The immediate focus is the CLARITY Act, a market-structure bill backed by President Donald Trump that seeks to define the roles of the Securities and Exchange Commission and the Commodity Futures Trading Commission in supervising digital assets. For tribes, the issue is not only which federal agency oversees new financial products. It is whether federally regulated exchanges can list sports-event contracts that look and function like wagers while operating outside the licensing, tax, geolocation and responsible-gaming systems that govern legal sports betting.
That concern has grown as prediction-market operators have argued that their contracts are swaps under federal commodities law, not bets subject to state or tribal gaming regulation. The Indian Gaming Association has framed that position as a direct challenge to tribal sovereignty because it could allow gambling-like products to reach customers on tribal lands without tribal authorization or revenue-sharing agreements.
A dispute that began with product design
Prediction markets have existed for years as venues for trading contracts tied to political, economic or cultural outcomes. The current conflict escalated as platforms expanded into sports, offering contracts based on the results of games and tournaments. Tribal gaming leaders, state regulators and casino interests say that shift crossed a legal and practical line because sports outcomes are the foundation of regulated sports betting.
At a recent Capitol Hill briefing, the Indian Gaming Association warned that sports-event contracts pose an urgent threat to tribal gaming, citing the absence of familiar gambling safeguards. Panelists said platforms can operate without the same geofencing tools required of licensed sportsbooks, raising the possibility that contracts could be accessed from tribal jurisdictions where operators have no compact or approval.
The argument is economic as well as legal. Tribal casinos and sportsbooks fund health care, education, housing, public safety and language-preservation programs in many communities. If prediction markets can offer functionally similar products without compact obligations, licensing fees or tribal oversight, tribes say the result would be a leakage of gaming revenue and a weakening of the government-to-government framework that has governed Indian gaming for decades.
States have opened a parallel front
Tribal concerns have developed alongside a widening state enforcement campaign. Nevada, one of the country’s most influential gaming jurisdictions, has been among the most aggressive. The Nevada Gaming Control Board filed a civil enforcement action against Kalshi in Carson City District Court, accusing the company of violating state gaming laws and seeking an injunction to block services to Nevada residents.

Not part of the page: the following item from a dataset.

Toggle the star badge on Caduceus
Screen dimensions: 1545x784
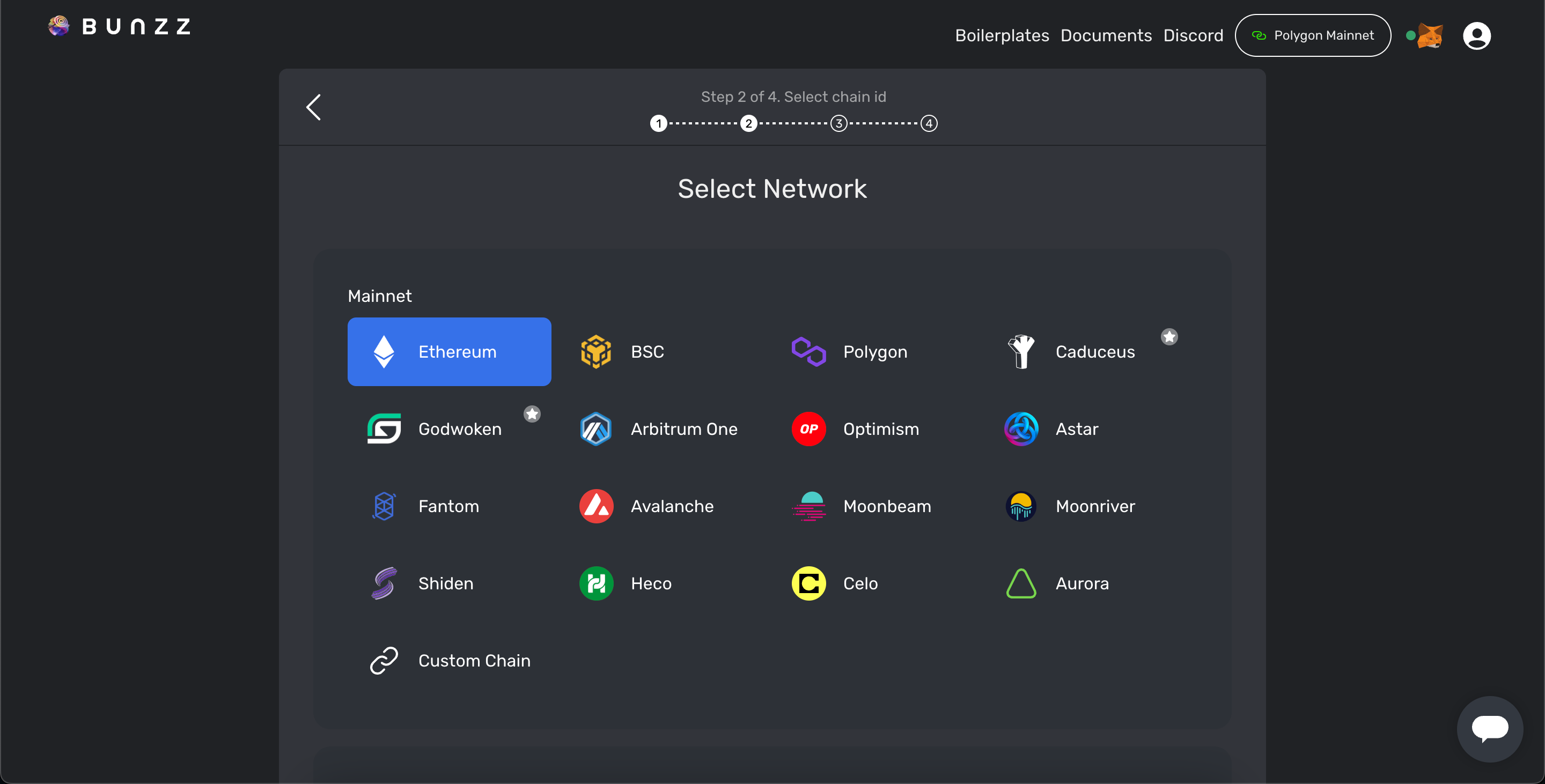coord(1169,337)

The case followed a March cease-and-desist notice and an April injunction that allowed Kalshi to keep operating while litigation proceeded. Nevada regulators later said the company expanded its business despite the dispute. In a new enforcement step against Kalshi, the state challenged the platform’s marketing of sports contracts as legal nationwide, arguing that such claims undercut licensed operators and threaten Nevada’s regulated gaming economy.
Nevada has also moved against other prediction-market activity. Before the Super Bowl, regulators sought temporary relief involving Polymarket and took action against Coinbase. Those cases illustrate the core state position: Federal commodities oversight does not give platforms a blanket right to offer products that states classify as gambling. Kalshi and similar companies counter that state regulators are intruding on federally supervised markets.

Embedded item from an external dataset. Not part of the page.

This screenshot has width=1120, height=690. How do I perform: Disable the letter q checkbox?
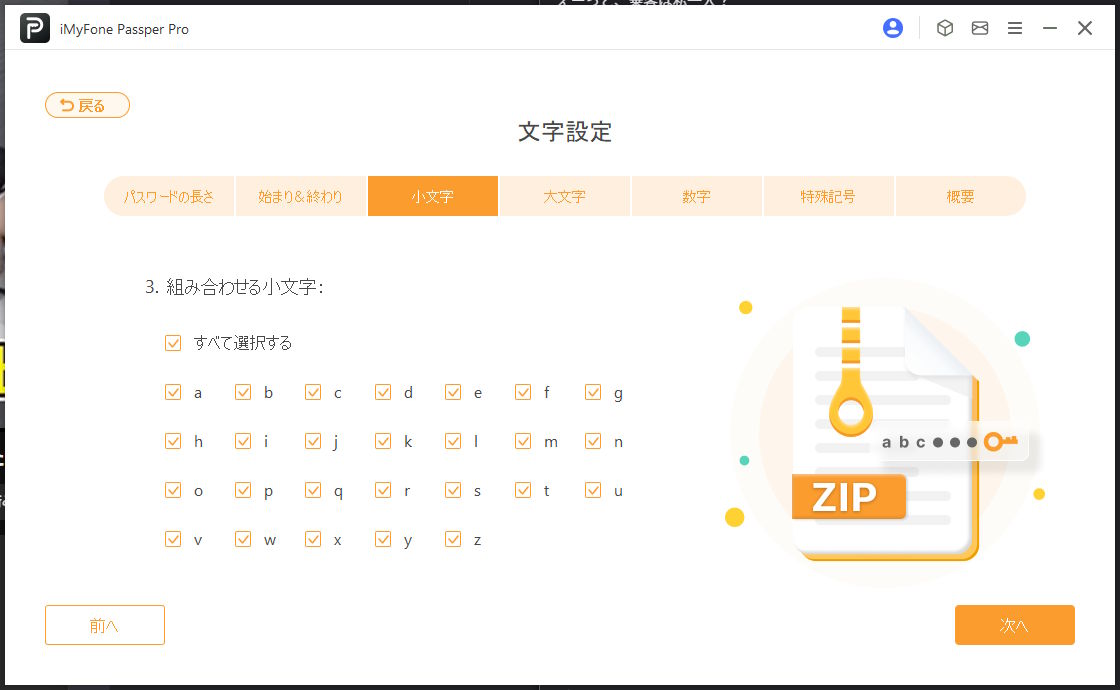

Courts have not delivered a uniform answer. Judges in Nevada and Massachusetts have sided with state regulators on key points, while a judge in Tennessee gave Kalshi temporary room to continue operating. That uneven record has increased pressure on Congress and federal agencies to clarify where derivatives regulation ends and gaming regulation begins.

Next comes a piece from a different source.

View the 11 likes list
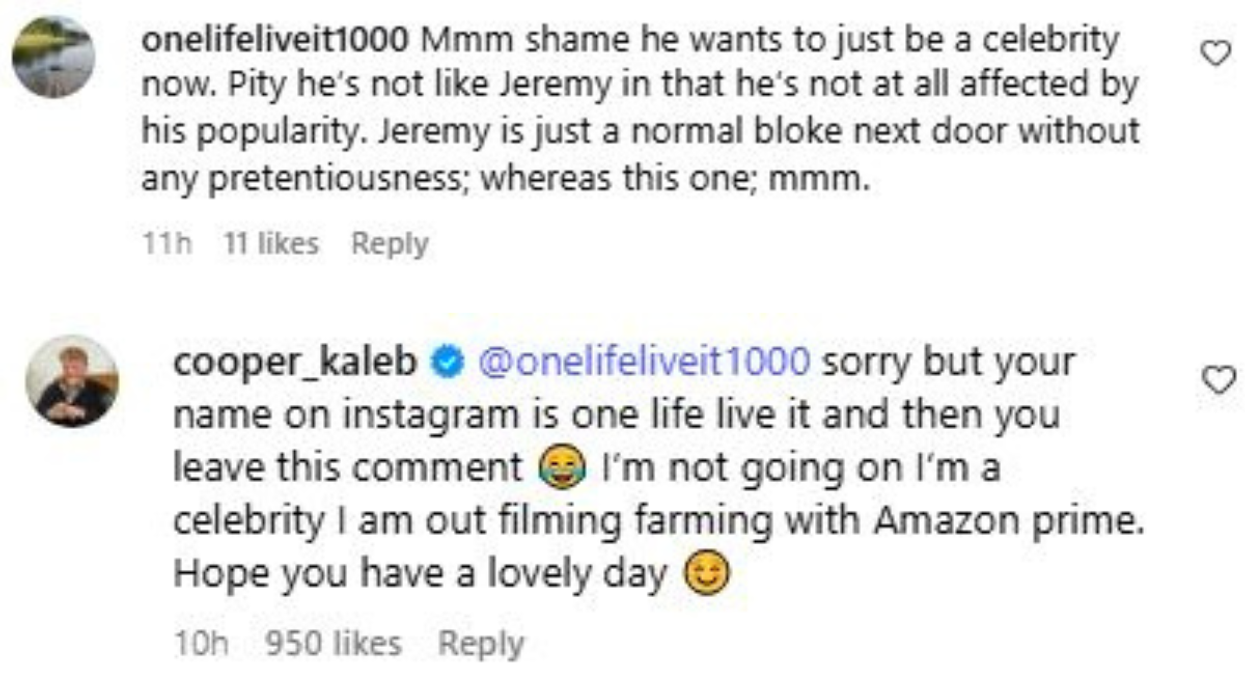The width and height of the screenshot is (1245, 700). (271, 244)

Tribal sovereignty raises the stakes
The tribal dimension makes the dispute more complex than a standard state-federal preemption fight. Under the Indian Gaming Regulatory Act, tribes negotiate compacts with states to operate gaming and retain authority over gambling on tribal lands. Prediction-market contracts that reach tribal customers without tribal approval could bypass that structure, according to tribal leaders.
The Ho-Chunk Nation’s case against Kalshi and Robinhood has become a focal point. A coalition of Native American tribes filed a legal brief supporting the nation’s effort to block event contracts on tribal land, saying gaming is not merely commercial for tribes but essential to self-government. The filing, described in coverage of tribal support for the Ho-Chunk Nation’s fight against Kalshi and Robinhood, placed sovereignty and economic survival at the center of the legal challenge.
That argument resonates because Indian gaming was built around a bargain: Tribes could generate revenue through highly regulated gaming, while states and the federal government would recognize tribal authority within a defined legal framework. Prediction markets disrupt that bargain if they can operate across jurisdictions through federal registration while avoiding the compact terms that govern comparable gaming activity.
The concern is also political. Tribal governments have spent decades building relationships with states, regulators and commercial partners. If sports-event contracts proliferate outside those systems, tribes could lose leverage in compact negotiations and face pressure from commercial firms that can reach customers without bearing the same regulatory burdens.
Industry lines are shifting
The American Gaming Association has increasingly aligned with tribal critics, warning that prediction markets risk blurring the distinction between regulated wagering and speculative financial products. At ICE 2026 in Barcelona, leaders from the AGA and Indian Gaming Association said the rapid spread of event contracts contributed to the “gamblefication of everything” and could weaken consumer protections that have underpinned legal sports betting since the Supreme Court struck down the federal sports-betting ban in 2018.
The session underscored how the debate has expanded beyond tribal governments. In coverage of tribal leaders and the American Gaming Association confronting prediction markets, industry officials argued that licensed sportsbooks operate under strict responsible-gaming requirements, while prediction platforms often present similar activity as financial trading. That distinction matters because investment-style marketing may encourage users to view sports outcomes as part of a portfolio rather than entertainment with betting risk.
There are also tensions inside the broader gambling industry. Some sportsbooks and technology companies have explored prediction-market products or partnerships, creating friction with tribes that already work with commercial operators in regulated sports betting. Tribal leaders have warned that such moves could force a reevaluation of business relationships if partners support products viewed as undermining tribal compacts.
Kalshi, meanwhile, has responded to scrutiny with a more assertive policy strategy. The company opened a Washington office and hired a federal government relations lead, signaling that it intends to influence the debate as Congress and regulators weigh the future of the sector. Its expanded lobbying presence in Washington shows that prediction-market operators also view the current moment as decisive.
The policy question ahead
The central unresolved issue is whether Congress will preserve a bright line between federally regulated event contracts and gambling products governed by state and tribal law. The Commodity Futures Trading Commission has defended its authority over contract markets, while critics say sports and casino-style contracts should not be permitted to use that framework to avoid gaming rules.
For the Indian Gaming Association, the legislative request is targeted: Amend the CLARITY Act to prohibit sports and casino-style gambling through prediction markets and make clear that the bill does not preempt tribal, state or federal gaming laws, including the Indian Gaming Regulatory Act. That approach would not settle every dispute over prediction markets, but it would prevent digital-asset legislation from becoming an unintended shield for gambling-like products.
The outcome will shape more than one product category. It will determine whether emerging financial platforms can compete with casinos and sportsbooks without gaming licenses, whether states can enforce their gambling laws against federally registered exchanges and whether tribes retain practical control over gaming activity tied to their lands and compacts. That is why tribal leaders are treating the CLARITY Act debate as a sovereignty fight, not a technical derivatives issue.